# [EXTRACT PROVIDED]

In order to minimise the InfoNCE loss function in Eq. (1), the dot product in the numerator measuring the similarity of representation from the same pair is maximised, while the similarity of all negative pairs in the denominator, is minimised.

When the contrastive training phase is done, the projection head is discarded and the encoder is used as the feature extractor for transfer learning. By combining the predictor or classifier with the representation output of the encoder, they can be fine-tuned on a new task on a target dataset.

Contrastive methods in the instance discrimination task set out to learn a representation that can separate between different instances, while ignoring the meaningless variances introduced by image data augmentation. Because contrastive learning directly maximises similarity between representations of positive similar pairs and minimises that of negative pairs, how those pairs are generated directly determines the invariant properties in the learned representation. The most important components for the success of contrastive pre-training on ImageNet [23] is data augmentation methods. As analysed in SimCLR [16], many contrastive methods perform very poorly without proper augmentations (i.e random crop and color distortion) even for the same set of architectures and losses.

The dataset, data transformations and instance-wise similarity definition combined together in the contrastive learning framework provide a scalable and accessible approach to specifying invariant and covariant properties in the learned representation.

### III. A TAXONOMY FOR CONTRASTIVE LEARNING

Before we present our taxonomy for contrastive learning methods, we first formally describe the contrastive representation learning (CRL) framework in Section III-A. In particular, the CRL is a general framework that can be used to succinctly describe a variety of contrastive learning methods ranging from self-supervised to supervised and covering images, videos, audio, text and more. We use this framework to introduce a comprehensive taxonomy for the components of contrastive methods in Sections III-B, III-C, III-D and III-E.

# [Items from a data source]
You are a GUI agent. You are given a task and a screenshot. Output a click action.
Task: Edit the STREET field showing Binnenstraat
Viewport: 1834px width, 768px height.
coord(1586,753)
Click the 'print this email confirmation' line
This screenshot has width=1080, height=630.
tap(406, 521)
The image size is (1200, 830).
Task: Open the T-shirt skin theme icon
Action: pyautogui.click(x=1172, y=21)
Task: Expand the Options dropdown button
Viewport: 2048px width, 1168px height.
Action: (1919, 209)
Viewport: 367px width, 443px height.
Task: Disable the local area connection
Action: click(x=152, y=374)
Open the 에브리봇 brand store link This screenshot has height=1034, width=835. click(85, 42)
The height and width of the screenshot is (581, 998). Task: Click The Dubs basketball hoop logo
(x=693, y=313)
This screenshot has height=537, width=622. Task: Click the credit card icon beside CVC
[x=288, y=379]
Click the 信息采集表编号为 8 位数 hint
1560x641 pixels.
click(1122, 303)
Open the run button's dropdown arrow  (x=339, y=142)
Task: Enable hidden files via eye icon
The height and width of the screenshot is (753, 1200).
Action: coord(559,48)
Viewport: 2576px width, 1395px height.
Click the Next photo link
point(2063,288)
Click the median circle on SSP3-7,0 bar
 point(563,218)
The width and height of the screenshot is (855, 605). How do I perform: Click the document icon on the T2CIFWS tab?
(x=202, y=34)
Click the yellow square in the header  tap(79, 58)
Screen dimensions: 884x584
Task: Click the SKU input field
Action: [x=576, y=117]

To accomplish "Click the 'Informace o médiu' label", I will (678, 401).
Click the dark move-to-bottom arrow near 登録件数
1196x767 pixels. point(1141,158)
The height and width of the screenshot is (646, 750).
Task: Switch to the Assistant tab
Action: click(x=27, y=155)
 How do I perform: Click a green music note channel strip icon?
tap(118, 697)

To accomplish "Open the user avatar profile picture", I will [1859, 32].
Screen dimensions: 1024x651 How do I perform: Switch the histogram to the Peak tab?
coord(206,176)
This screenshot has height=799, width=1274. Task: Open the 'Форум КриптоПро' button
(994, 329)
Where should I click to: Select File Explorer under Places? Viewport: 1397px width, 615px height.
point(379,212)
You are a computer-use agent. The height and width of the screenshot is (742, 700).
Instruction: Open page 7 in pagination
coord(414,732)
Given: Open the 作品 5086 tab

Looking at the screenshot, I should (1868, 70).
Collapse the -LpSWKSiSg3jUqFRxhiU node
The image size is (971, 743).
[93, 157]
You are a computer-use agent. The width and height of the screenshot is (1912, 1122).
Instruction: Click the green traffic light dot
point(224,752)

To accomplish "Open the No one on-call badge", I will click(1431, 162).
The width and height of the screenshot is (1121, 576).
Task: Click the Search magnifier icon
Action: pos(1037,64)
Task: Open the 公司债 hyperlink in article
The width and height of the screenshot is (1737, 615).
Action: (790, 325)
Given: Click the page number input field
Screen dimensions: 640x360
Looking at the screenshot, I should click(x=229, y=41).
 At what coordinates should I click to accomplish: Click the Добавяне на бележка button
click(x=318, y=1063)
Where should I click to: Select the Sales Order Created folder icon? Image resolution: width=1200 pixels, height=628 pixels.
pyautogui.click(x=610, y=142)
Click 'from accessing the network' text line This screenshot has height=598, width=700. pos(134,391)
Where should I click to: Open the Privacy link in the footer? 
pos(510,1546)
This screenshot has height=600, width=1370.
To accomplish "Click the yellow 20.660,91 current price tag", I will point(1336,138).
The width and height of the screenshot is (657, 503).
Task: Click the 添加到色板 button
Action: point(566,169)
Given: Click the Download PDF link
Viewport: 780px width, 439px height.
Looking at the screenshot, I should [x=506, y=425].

# [WHAT YOU NEED TO DO]
1/ Rewrite the contrastive learning text between "### III. A TAXONOMY" and "III-D and III-E.", inclusive, changing "succinctly" to "concisely".
2/ Does the contrastive learning text support each statement below? Give yes or no for each, with the deciding words from the text quoted exactly.
(a) Once contrastive training ends, the projection head is kept and used as the feature extractor.
(b) According to the SimCLR analysis, many contrastive methods do very poorly without proper augmentations.
(c) The CRL framework is described as covering images only.
3/ How would the contrastive learning text go on? Extend it from its final sentence.

# [TASK RESULTS]
1/
### III. A TAXONOMY FOR CONTRASTIVE LEARNING

Before we present our taxonomy for contrastive learning methods, we first formally describe the contrastive representation learning (CRL) framework in Section III-A. In particular, the CRL is a general framework that can be used to concisely describe a variety of contrastive learning methods ranging from self-supervised to supervised and covering images, videos, audio, text and more. We use this framework to introduce a comprehensive taxonomy for the components of contrastive methods in Sections III-B, III-C, III-D and III-E.

2/
(a) No: "the projection head is discarded and the encoder is used as the feature extractor"
(b) Yes: "many contrastive methods perform very poorly without proper augmentations"
(c) No: "covering images, videos, audio, text and more"

3/
**FIGURE 3.** Overview of the Contrastive Representation Learning framework. Its components are: a similarity and dissimilarity distribution to sample positive and negative keys for a query, one or more encoders and transform heads for each data modality and a contrastive loss function evaluate a batch of positive and negative pairs.

#### A. THE CONTRASTIVE REPRESENTATION LEARNING FRAMEWORK

The general CRL framework, illustrated in Fig. 3 builds on top of the work of Chen et al. [16], which describes a simple contrastive self-supervised framework to learn visual representations in the context of an Instance Discrimination task (see Section II-C). As distinct from [16], we generalise this framework beyond the image Instance Discrimination task to cover learning representations in a variety of data domains (images, video, audio and text), learning setups (supervised, self-supervised or knowledge distillation) and ways to define the concept of similarity. Specific choices of the similarity distribution, encoders and heads as well as contrastive loss functions allows the CRL framework to encompass arbitrary contrastive learning methods. More importantly, it enables a clear understanding of most of the contemporary work and sheds light on the limitations and the promising directions ahead.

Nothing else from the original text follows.